As the Reverend Billy Graham lies in honor in the US Capitol, the wave of evangelical Christianity launched by “America’s Pastor” is rolling along while other branches of the Christian faith have been bleeding followers.“There are some pretty significant changes underway in the American religious landscape,” said Greg Smith, associate director of research at the nonpartisan Pew Research Center, which has conducted two vast surveys of religion in America.
“The data suggests that the country is growing modestly, but noticeably, less religious in a variety of ways,” Smith told AFP. “The share of Americans who identify with a religion — and especially the share of Americans who identify with Christianity — is declining.”
Christianity is the most popular religion in the United States by a large margin with 70.6 percent of Americans identifying as Christian, according to a 2014 “Religious Landscape Study” by the Washington-based Pew Center.
But the number of Americans affiliated with a particular denomination of Christianity has been falling — and the number who say they are not a member of any organized religion is growing.
Evangelical Protestants — followers of the faith espoused by Graham, who died in North Carolina on Wednesday at the age of 99 — account for 25.4 percent of Christians in the United States.
Catholics make up 20.8 percent of America’s Christians while 14.7 percent are mainline Protestants and 6.5 percent are historically black Protestants, according to Pew.
Mormons (1.6 percent), Orthodox Christians (0.5 percent) and Jehovah’s Witnesses (0.8 percent) account for the remainder.
Of the non-Christian faiths, 1.9 percent of Americans are Jewish, 0.9 percent are Muslim, 0.7 percent are Hindu and 0.7 percent are Buddhists, Pew says.

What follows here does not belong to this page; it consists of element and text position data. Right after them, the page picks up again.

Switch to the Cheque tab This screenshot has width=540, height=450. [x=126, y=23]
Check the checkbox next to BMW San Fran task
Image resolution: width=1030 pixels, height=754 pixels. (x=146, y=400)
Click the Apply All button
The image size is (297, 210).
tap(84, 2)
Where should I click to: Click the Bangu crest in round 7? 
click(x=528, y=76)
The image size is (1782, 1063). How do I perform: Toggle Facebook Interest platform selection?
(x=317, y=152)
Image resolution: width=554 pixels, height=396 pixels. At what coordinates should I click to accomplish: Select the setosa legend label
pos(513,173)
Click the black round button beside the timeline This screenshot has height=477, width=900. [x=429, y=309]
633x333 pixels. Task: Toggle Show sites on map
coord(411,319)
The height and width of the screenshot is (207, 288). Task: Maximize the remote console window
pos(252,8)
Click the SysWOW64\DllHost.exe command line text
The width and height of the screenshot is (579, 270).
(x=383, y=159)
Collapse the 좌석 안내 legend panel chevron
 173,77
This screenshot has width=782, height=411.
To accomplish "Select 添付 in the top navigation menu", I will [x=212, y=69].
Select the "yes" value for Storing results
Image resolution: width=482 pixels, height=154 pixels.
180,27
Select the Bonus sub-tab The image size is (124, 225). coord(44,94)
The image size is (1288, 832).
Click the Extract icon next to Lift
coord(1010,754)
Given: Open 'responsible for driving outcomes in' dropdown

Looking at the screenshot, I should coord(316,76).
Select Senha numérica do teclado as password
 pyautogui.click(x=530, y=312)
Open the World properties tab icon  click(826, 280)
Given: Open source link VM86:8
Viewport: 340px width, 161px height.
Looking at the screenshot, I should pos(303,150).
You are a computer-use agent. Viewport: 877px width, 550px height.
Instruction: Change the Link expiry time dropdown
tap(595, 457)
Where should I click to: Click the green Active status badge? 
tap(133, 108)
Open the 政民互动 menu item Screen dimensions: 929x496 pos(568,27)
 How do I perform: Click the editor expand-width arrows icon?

A total of 22.8 percent of those polled in the 2014 survey said they were unaffiliated with any religion.
‘Very religious country’
Pew’s 2014 “Religious Landscape Survey” looked at more than 35,000 Americans in all 50 states and came seven years after the center conducted a similar study.
Smith said the 2014 report revealed a number of interesting trends.
“The share of Americans who say they have no religion — that group is growing,” he noted, from 16.1 percent in 2007 to nearly 23 percent in 2014.
At the same time, the share of the Christian population who identify as evangelical Protestants — 62 million Americans in 2014 — has remained relatively steady, falling by just 0.9 percent from 2007 to 2014.
“Compared with what we see happening within mainline Protestantism, for example, or within Catholicism, changes are happening more slowly within evangelical Protestantism,” Smith said.
Over the same 2007 to 2014 time period, the share of the US Christian population identifying as Catholics or mainline Protestants each fell by more than three percentage points.
Smith said “generational replacement” is one the “big drivers” explaining the drop in the number of Americans who identify as affiliated with a religion.
“You have a new generation of young adults, millennials, who are simply far less religious, and far less connected to religion than were their parents and grandparents before them,” he said.
But while the Christian population may be falling and the number of Americans who don’t follow any religion may be rising, the United States remains a “very religious country,” Smith said.
“It’s a country where the vast majority of people — nine in 10 — tell us they believe in God, where most people say that religion is very important in their lives, and where most people say they pray every day,” he said.